Art. 2.Onze Minister van Werk is belast met de uitvoering van dit besluit.
Gegeven te Brussel, 29 februari 2004.
ALBERT Van Koningswege : De Minister van Werk, F. VANDENBROUCKE _______ Nota (1) Verwijzingen naar het Belgisch Staatsblad : Wet van 7 januari 1958, Belgisch Staatsblad van 7 februari 1958. Wet van 5 december 1968, Belgisch Staatsblad van 15 januari 1969.
Koninklijk besluit van 5 augustus 1991, Belgisch Staatsblad van 15 november 1991.
Koninklijk besluit van 30 maart 1994, Belgisch Staatsblad van 19 mei 1994.
Koninklijk besluit van 26 april 2000, Belgisch Staatsblad van 22 september 2000.
Bijlage Paritair Subcomité voor het marokijnwerk Collectieve arbeidsovereenkomst van 21 mei 2001 Wijziging van de collectieve arbeidsovereenkomst van 8 juli 1993 tot vaststelling van de bijdragen te storten door de werkgevers ter uitvoering van de artikelen 3, 4 en 5 van de collectieve arbeidsovereenkomst van 30 april 1991 tot oprichting van een fonds voor bestaanszekerheid en tot vaststelling van zijn statuten (Overeenkomst geregistreerd op 27 juli 2001 onder het nummer 58171/CO/128.03)

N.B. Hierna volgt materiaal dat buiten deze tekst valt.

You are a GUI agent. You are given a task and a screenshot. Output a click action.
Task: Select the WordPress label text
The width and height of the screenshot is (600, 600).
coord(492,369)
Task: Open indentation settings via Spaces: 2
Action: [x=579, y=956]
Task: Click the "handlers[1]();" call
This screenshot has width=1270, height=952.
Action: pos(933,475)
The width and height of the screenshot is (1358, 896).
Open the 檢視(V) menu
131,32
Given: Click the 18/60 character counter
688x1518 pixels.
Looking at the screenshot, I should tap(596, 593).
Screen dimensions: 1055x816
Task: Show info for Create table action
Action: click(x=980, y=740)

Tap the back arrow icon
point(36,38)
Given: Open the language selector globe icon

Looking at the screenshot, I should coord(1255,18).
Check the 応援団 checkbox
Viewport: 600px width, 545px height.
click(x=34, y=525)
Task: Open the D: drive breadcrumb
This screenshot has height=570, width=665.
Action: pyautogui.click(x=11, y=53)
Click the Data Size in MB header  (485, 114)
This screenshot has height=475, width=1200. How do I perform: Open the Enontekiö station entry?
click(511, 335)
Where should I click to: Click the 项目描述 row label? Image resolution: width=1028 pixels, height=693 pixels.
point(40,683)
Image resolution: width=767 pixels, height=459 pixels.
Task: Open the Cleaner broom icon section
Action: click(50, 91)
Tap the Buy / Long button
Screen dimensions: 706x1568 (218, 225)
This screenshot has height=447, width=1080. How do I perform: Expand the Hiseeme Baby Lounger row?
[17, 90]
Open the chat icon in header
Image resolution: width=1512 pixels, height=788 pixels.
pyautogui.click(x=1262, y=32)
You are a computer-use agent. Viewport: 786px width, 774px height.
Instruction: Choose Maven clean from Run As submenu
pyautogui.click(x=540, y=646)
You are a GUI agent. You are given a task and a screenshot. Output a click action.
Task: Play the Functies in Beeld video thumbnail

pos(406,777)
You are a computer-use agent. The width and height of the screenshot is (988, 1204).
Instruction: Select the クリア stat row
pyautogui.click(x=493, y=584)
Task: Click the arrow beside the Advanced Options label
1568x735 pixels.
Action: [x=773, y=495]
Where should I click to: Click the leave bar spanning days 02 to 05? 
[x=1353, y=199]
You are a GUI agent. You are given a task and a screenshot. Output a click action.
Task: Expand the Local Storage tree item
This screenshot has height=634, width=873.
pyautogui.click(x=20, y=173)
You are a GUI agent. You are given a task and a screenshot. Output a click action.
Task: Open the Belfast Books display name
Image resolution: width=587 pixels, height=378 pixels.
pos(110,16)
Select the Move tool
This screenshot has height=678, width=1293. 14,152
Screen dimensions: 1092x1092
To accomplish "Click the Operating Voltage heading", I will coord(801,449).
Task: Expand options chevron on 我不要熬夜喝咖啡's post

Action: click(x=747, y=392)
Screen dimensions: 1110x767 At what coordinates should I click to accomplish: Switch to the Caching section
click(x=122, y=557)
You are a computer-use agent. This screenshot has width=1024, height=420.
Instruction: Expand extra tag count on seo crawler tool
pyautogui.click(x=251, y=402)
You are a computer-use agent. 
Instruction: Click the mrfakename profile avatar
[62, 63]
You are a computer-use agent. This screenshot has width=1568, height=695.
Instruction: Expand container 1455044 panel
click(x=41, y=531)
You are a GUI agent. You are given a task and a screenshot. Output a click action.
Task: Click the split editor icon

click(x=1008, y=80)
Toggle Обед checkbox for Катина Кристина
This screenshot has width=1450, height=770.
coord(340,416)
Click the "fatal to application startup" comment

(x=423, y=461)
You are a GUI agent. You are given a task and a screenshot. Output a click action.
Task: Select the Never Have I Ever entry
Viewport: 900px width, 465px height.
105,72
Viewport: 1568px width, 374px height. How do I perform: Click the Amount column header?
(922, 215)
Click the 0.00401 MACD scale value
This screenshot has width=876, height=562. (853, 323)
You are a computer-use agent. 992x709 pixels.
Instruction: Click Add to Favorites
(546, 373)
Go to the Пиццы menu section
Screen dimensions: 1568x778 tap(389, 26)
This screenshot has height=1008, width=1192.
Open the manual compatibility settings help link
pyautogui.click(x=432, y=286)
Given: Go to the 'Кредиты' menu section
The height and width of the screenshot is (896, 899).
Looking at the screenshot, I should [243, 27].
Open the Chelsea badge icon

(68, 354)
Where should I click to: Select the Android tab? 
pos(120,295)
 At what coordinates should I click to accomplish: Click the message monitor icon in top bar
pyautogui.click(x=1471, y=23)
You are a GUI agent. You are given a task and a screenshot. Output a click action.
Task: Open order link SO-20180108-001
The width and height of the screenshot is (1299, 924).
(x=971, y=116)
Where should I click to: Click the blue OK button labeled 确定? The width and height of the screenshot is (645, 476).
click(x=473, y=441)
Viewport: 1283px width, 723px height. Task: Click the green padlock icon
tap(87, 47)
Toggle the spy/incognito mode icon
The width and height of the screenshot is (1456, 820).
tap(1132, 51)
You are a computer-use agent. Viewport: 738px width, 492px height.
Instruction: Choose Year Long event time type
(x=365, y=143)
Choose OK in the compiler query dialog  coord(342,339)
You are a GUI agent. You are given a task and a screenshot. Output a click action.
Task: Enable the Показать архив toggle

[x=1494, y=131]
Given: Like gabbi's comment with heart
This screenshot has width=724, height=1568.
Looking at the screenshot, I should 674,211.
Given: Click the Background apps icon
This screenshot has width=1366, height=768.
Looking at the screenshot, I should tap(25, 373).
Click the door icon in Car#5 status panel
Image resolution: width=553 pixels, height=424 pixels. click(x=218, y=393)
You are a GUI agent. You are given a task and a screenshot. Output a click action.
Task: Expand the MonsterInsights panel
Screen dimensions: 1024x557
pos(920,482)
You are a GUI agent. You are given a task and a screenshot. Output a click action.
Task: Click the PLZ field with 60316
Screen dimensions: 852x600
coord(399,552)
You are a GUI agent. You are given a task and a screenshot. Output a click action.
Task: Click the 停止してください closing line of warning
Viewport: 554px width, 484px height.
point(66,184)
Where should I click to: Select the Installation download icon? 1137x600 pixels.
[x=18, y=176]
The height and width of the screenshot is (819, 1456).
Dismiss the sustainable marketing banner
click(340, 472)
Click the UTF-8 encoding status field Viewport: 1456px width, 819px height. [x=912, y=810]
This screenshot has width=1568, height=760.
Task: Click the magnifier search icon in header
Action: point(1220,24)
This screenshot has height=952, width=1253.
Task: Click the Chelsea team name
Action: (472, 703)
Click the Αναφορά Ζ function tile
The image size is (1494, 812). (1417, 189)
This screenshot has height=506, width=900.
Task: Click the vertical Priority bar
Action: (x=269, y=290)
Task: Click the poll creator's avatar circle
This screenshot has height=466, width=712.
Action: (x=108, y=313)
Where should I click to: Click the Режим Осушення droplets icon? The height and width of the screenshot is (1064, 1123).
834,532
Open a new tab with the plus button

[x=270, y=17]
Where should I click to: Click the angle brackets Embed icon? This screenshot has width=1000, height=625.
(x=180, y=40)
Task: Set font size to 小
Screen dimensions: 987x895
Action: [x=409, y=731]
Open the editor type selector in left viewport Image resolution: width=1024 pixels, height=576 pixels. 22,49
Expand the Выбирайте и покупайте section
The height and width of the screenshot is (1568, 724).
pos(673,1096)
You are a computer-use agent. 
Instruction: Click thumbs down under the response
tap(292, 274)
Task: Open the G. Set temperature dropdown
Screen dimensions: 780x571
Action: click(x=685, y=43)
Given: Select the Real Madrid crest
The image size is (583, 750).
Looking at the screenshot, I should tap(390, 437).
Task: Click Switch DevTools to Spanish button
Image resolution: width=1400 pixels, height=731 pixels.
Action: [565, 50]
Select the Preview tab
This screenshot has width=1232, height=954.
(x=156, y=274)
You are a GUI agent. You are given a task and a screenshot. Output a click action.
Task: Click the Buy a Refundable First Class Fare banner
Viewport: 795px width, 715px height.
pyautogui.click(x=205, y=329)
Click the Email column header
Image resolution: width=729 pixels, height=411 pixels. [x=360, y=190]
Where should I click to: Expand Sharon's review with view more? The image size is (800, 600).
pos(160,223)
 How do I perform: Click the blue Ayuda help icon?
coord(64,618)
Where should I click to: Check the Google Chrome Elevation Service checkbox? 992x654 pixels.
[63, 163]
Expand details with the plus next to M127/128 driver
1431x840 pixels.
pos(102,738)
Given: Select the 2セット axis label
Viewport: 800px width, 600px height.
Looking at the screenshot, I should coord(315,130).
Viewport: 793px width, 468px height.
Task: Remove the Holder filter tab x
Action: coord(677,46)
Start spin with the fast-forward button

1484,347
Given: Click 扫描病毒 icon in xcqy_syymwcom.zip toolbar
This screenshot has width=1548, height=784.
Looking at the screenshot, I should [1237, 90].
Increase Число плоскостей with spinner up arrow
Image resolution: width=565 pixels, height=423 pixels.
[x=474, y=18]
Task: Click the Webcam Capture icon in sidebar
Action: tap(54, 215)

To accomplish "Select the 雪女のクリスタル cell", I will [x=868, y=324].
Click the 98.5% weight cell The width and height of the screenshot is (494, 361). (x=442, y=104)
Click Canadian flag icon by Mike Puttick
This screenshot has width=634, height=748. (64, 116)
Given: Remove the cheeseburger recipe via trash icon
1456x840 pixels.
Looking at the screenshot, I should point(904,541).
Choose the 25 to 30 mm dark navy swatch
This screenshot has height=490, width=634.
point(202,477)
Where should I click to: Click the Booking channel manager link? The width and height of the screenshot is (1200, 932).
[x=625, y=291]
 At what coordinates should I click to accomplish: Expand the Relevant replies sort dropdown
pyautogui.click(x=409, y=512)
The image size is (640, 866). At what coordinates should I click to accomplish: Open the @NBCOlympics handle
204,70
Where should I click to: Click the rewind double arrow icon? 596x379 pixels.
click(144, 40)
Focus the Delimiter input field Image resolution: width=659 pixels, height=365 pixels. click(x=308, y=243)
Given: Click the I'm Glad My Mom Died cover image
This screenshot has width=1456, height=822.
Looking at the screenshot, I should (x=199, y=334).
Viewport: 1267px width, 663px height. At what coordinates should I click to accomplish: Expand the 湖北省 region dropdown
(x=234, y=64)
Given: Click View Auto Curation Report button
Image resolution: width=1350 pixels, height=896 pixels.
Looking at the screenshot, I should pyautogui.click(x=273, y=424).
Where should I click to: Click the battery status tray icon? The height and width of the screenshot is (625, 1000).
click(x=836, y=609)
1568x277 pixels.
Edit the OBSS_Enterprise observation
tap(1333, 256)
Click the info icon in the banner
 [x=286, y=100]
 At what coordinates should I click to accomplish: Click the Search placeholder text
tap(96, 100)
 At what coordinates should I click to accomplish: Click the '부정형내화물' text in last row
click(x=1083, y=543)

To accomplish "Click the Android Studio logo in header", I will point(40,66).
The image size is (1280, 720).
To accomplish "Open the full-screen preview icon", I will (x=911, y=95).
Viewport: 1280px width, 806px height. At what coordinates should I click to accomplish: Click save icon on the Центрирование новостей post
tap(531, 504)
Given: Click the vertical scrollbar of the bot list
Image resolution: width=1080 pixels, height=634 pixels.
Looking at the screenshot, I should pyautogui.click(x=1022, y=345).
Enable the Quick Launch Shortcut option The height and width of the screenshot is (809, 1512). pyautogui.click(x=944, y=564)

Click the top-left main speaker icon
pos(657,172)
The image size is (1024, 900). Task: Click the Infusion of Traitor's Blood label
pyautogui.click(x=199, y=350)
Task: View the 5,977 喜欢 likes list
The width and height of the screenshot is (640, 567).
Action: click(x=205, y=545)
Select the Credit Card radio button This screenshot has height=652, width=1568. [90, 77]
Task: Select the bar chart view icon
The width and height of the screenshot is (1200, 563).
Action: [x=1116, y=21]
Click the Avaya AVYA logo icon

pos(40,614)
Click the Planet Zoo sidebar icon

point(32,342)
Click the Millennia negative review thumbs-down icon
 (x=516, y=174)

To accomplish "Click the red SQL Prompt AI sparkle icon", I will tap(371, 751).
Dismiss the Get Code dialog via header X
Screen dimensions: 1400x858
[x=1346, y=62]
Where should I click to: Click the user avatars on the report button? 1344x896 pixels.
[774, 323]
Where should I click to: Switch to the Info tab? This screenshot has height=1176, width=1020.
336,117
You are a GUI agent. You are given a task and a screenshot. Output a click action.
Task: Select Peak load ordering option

Artikel 1.Artikel 2 van de collectieve arbeidsovereenkomst van 8 juli 1993 tot vaststelling van de bijdragen te storten door de werkgevers ter uitvoering van de artikelen 3, 4 en 5 van de collectieve arbeidsovereenkomst van 30 april 1991 tot oprichting van een fonds voor bestaanszekerheid en tot vaststelling van zijn statuten wordt als volgt aangevuld : A. Voor de periode van 1 januari 2001 tot en met 30 september 2001 wordt het bedrag van de bijdrage per kwartaal voor alle ondernemingen, met inbegrip van de "N.V. Samsonite" te Torhout, vastgesteld op 0,40 pct. van de brutolonen voor de financiering van het sociaal voordeel.
B. Voor de periode van 1 oktober 2001 tot en met 31 december 2001 wordt het bedrag van de bijdrage per kwartaal voor alle ondernemingen, met inbegrip van de "N.V. Samsonite" te Torhout, vastgesteld op 0,80 pct. van de brutolonen, zijnde : a) 0,40 pct.voor de financiering van het sociaal voordeel; b) 0,40 pct.(4 x 0,10 pct.) voor de financiering van de bevordering van de tewerkstelling van risicogroepen.
C. Voor de periode van 1 januari 2002 en met 31 december 2002 wordt het bedrag van de bijdrage per kwartaal voor alle ondernemingen, met inbegrip van de "N.V. Samsonite" te Torhout, vastgesteld op 0,50 pct. van de brutolonen, zijnde : a) 0,40 pct.voor de financiering van het sociaal voordeel; b) 0,10 pct.voor de financiering van de bevordering van de tewerkstelling van risicogroepen.
D. Vanaf 1 januari 2003 wordt het bedrag van de bijdrage per kwartaal voor alle ondernemingen, met inbegrip van de "N.V. Samsonite" te Torhout, vastgesteld op 0,40 pct. van de brutolonen voor de financiering van het sociaal voordeel.
Art. 2.Deze collectieve arbeidsovereenkomst heeft uitwerking met ingang van 1 januari 2001 en is gesloten voor onbepaalde tijd.
Zij kan door elk van de partijen worden opgezegd met een opzegtermijn van drie maanden, betekend bij een ter post aangetekende brief, gericht aan de voorzitter van het Paritair Subcomité voor het marokijnwerk.
De opzegtermijn begint te lopen vanaf de datum waarop de aangetekende brief aan de voorzitter wordt gestuurd. De opzegtermijn mag evenwel ten vroegste een aanvang nemen op 1 oktober 2002.
Gezien om te worden gevoegd bij het koninklijk besluit van 29 februari 2004.